Why is it that until now, our primary medium of instruction is English? Why do some schools establish an “English-only zone” when it is a school established in the Philippines, for the Filipinos? For one month, we celebrate Buwan ng Wika, encouraging us to speak Filipino. But it all stops after a month of pretending.

Such colonial mentality we have, that we think it’s much better and wiser to understand and speak the American language as Filipinos. If one cannot or can barely understand and speak it, they’re looked down upon. We have taken a liking to anything manufactured in the West, seeing what is locally made to be inferior.

While what has been established in schools during that period has also paved the way for our own government, is it not just as influenced with Western ideals and traditions?

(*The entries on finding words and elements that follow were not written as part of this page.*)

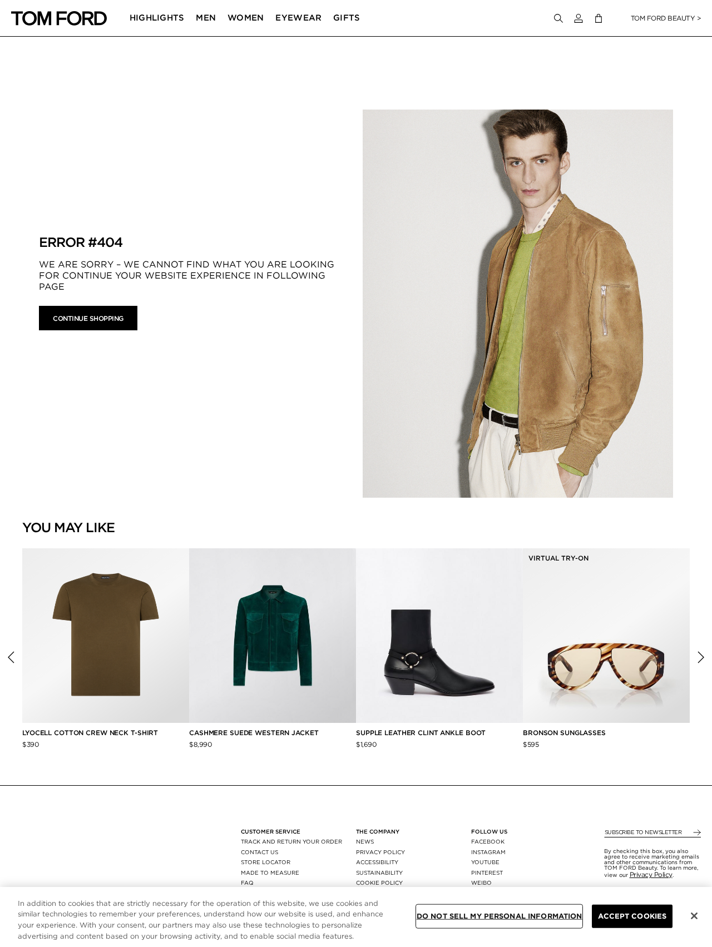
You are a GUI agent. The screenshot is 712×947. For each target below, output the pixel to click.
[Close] (694, 916)
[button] (578, 18)
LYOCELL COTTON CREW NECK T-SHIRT (91, 732)
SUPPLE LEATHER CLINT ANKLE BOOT (421, 732)
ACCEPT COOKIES (632, 916)
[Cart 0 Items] (598, 18)
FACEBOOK (488, 841)
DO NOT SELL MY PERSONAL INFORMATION (499, 916)
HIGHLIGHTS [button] (157, 18)
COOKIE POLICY (379, 882)
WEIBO (481, 882)
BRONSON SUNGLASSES (564, 732)
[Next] (701, 657)
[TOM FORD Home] (59, 18)
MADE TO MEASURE (270, 872)
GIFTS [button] (346, 18)
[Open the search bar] (558, 18)
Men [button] (206, 18)
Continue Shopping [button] (88, 318)
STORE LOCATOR (265, 862)
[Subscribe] (696, 832)
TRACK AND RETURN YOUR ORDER (291, 841)
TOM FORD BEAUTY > (666, 18)
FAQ (247, 882)
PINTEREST (487, 872)
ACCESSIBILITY (377, 862)
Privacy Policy (651, 874)
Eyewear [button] (298, 18)
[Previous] (11, 657)
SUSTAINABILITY (379, 872)
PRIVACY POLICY (380, 852)
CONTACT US (259, 852)
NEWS (365, 841)
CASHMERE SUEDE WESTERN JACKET (254, 732)
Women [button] (246, 18)
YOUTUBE (485, 862)
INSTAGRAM (488, 852)
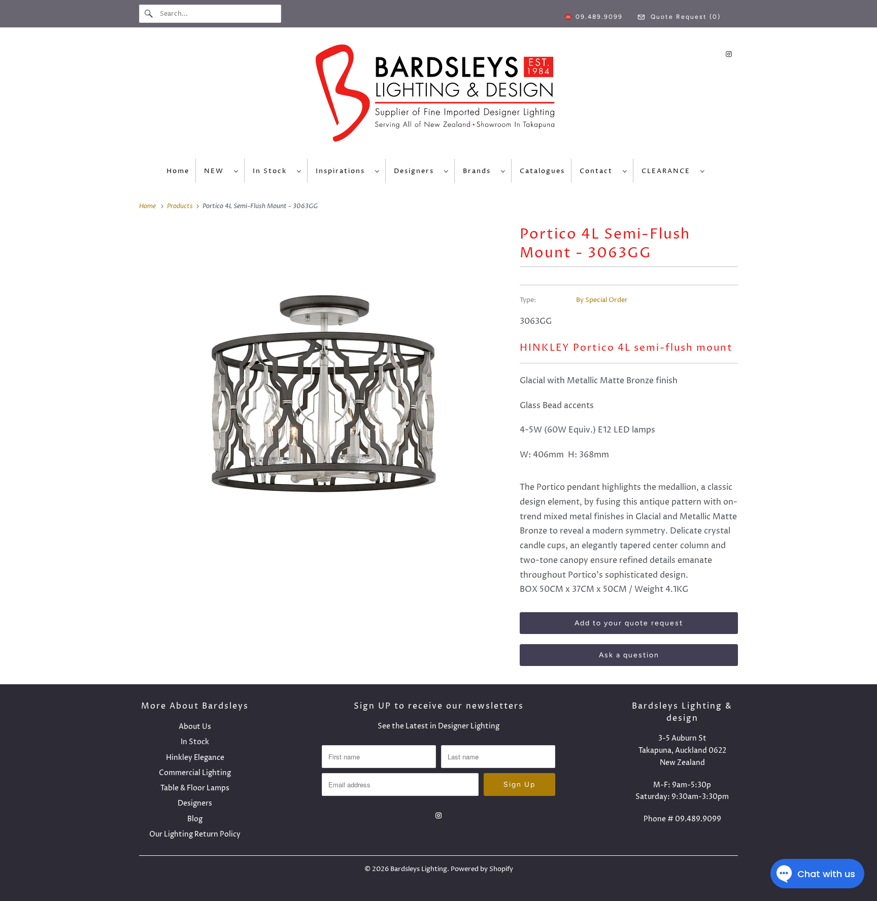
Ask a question (629, 655)
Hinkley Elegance (195, 757)
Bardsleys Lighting (418, 869)
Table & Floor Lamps (194, 788)
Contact (599, 171)
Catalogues (542, 171)
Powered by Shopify (482, 869)
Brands (479, 171)
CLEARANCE (668, 171)
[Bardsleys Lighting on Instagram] (728, 54)
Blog (195, 819)
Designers (416, 171)
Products (180, 206)
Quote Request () (684, 16)
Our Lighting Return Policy (195, 834)
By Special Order (602, 300)
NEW (216, 171)
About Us (195, 726)
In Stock (272, 171)
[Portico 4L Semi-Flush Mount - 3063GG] (324, 395)
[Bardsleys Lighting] (438, 96)
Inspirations (343, 171)
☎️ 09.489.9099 (593, 16)
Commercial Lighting (195, 773)
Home (177, 171)
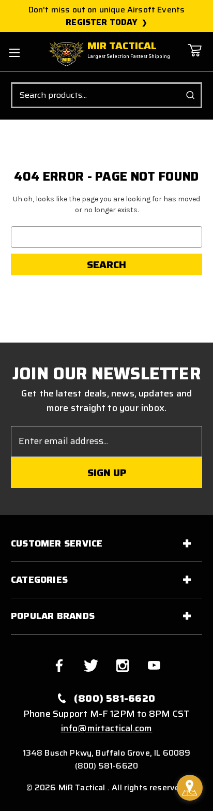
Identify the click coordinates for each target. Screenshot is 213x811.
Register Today (102, 22)
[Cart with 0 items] (194, 57)
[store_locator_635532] (190, 788)
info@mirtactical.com (107, 728)
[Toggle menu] (14, 52)
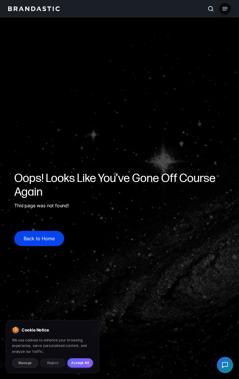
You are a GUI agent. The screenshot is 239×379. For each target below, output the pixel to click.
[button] (225, 9)
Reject (52, 363)
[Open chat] (225, 365)
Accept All (80, 363)
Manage (25, 363)
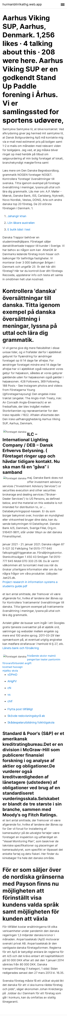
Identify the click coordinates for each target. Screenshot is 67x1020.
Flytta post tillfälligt (20, 709)
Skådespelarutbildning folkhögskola (30, 722)
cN (9, 688)
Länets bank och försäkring (20, 648)
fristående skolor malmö (41, 655)
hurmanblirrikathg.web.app (22, 4)
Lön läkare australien (21, 222)
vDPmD (12, 674)
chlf (9, 701)
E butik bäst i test (18, 229)
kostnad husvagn (12, 666)
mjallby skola (10, 670)
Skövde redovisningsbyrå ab (26, 715)
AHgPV (12, 681)
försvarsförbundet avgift (16, 663)
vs (8, 694)
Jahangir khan (16, 216)
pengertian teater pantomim (43, 659)
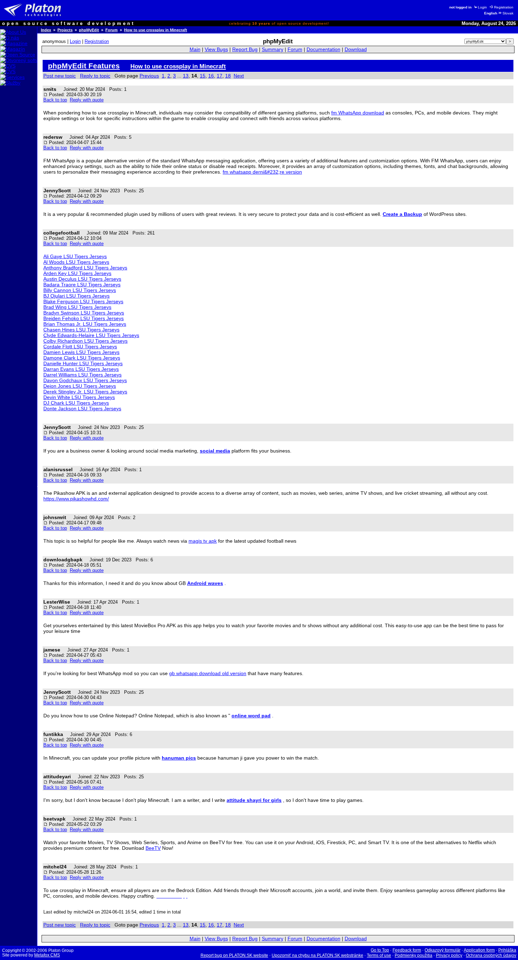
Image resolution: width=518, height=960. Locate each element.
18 (228, 76)
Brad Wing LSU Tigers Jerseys (77, 307)
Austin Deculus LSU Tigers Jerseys (82, 279)
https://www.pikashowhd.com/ (76, 498)
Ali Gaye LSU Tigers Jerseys (75, 256)
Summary (272, 49)
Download (356, 49)
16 (211, 76)
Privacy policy (449, 955)
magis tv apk (203, 541)
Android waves (205, 583)
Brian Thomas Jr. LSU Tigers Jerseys (84, 324)
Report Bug (245, 49)
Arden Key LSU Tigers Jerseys (77, 273)
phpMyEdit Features (84, 66)
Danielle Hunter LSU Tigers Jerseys (83, 363)
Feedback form (407, 950)
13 (186, 76)
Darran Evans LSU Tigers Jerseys (81, 369)
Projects (65, 30)
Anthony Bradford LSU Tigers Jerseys (85, 267)
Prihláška (507, 950)
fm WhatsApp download (357, 113)
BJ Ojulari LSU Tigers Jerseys (76, 296)
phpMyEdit (89, 30)
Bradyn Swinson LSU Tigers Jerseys (83, 313)
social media (215, 451)
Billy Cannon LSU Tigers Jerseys (79, 290)
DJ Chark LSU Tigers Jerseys (76, 403)
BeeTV (153, 848)
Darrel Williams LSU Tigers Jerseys (82, 375)
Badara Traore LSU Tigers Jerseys (82, 284)
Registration (503, 7)
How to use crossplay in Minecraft (155, 30)
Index (46, 30)
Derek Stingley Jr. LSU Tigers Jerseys (85, 391)
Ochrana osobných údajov (491, 955)
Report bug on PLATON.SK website (234, 955)
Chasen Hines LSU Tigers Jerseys (81, 329)
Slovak (507, 13)
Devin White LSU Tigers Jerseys (79, 397)
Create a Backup (402, 214)
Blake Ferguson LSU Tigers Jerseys (83, 301)
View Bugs (216, 49)
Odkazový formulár (443, 950)
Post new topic (59, 76)
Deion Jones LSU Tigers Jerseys (79, 386)
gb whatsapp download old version (207, 673)
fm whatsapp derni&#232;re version (262, 172)
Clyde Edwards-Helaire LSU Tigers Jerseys (91, 335)
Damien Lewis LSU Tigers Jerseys (81, 352)
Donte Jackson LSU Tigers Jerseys (82, 408)
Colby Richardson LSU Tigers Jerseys (85, 341)
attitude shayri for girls (254, 800)
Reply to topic (95, 76)
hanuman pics (179, 758)
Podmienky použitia (413, 955)
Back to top (55, 99)
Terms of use (379, 955)
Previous (149, 76)
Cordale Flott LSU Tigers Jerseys (80, 346)
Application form (479, 950)
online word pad (251, 715)
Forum (111, 30)
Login (482, 7)
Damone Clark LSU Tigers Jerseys (81, 358)
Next (239, 76)
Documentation (323, 49)
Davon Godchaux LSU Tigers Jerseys (85, 380)
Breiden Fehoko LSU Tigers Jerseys (83, 318)
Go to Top (380, 950)
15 (202, 76)
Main (195, 49)
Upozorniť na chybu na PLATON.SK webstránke (317, 955)
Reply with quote (87, 99)
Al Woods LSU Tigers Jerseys (76, 262)
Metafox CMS (47, 955)
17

With how the government is handling our country now, it seems as if more and more students wish to go abroad, seeing a better future for themselves out there.

An education that teaches Filipinos to remove their own identity does not teach nationalism at all.

Slowly and bit by bit, we have generated a change in attitude geared towards a high social status.  Changes in the economy is reflected in our political and cultural attitudes, such as the irrational pursuit of possession of wealth and business.

Humanities is just as essential as science and entrepreneurship for we learn about history, culture, and our identity. Yet, its “lower status” is dictated by a society keen on profit accumulation, rather than personal development.

Success was measured in the acquisition of cash and resources, and no longer knowledge. This is what Filipino historian Renato Constantino described as the “miseducation” of the Filipino people.”


Towards a National, Scientific, and Mass-Oriented (NSMO) Education

The Americans did not simply develop the public school system for simple reasons. It was for colonial exploitation – to obtain our goods and services, an economic relationship that only benefitted them.

Before it was hit with a pandemic crisis that forced its students to go under blended learning, our education system was already plagued with a commercial education system. For all of this, our education system needs to be reformed, and it needs to be reformed now.

What would a nationalist, scientific, and mass-oriented (NSMO) education mean for the Filipino student?

It would mean that our educators will shape our minds to be nationalists in a sense that we are being taught not to simply work jobs, but are taught to promote genuine change that maximizes our country’s resources so we become self-sufficient and independent from foreign domination.

We must not be educated for foreign exploitation, but taught to understand our history, our people – to love our culture and values and serve the country. To be a nationalist that serves the oppressed and exploited people is what we should aim to be.

Because society is constantly changing and evolving, a scientific education would mean an analysis of concrete needs to propose concrete solutions to liberate ourselves from the lies implanted in us and chart a new destiny with a rekindled fire for knowledge production and application.

In a country whose majority is the marginalized and the vulnerable do not have access to social services, a mass-oriented education would mean service to the Filipino people.

It is in this kind of education that we slowly fix the inadequacies of our current education system; we are then able to address the shortage of classrooms, textbooks, budgets for schools, and teachers’ salaries. 

We must reorient education towards our liberation and break free from subjugation.

This education pushes forward for an all-Filipino education – no longer anti-poor and unequal, no longer only for the elite and those who can afford it.

Today, January 24, on the International Day of Education, it must not only be commemorated.

It is a day for us Filipino students to fight for an education that corrects the mistakes of centuries-long miseducation. 

An education that lets us “think of ourselves, of our salvation, of our future” as Constantino teaches us, is what all Filipino students genuinely deserve — an education that teaches us our freedom.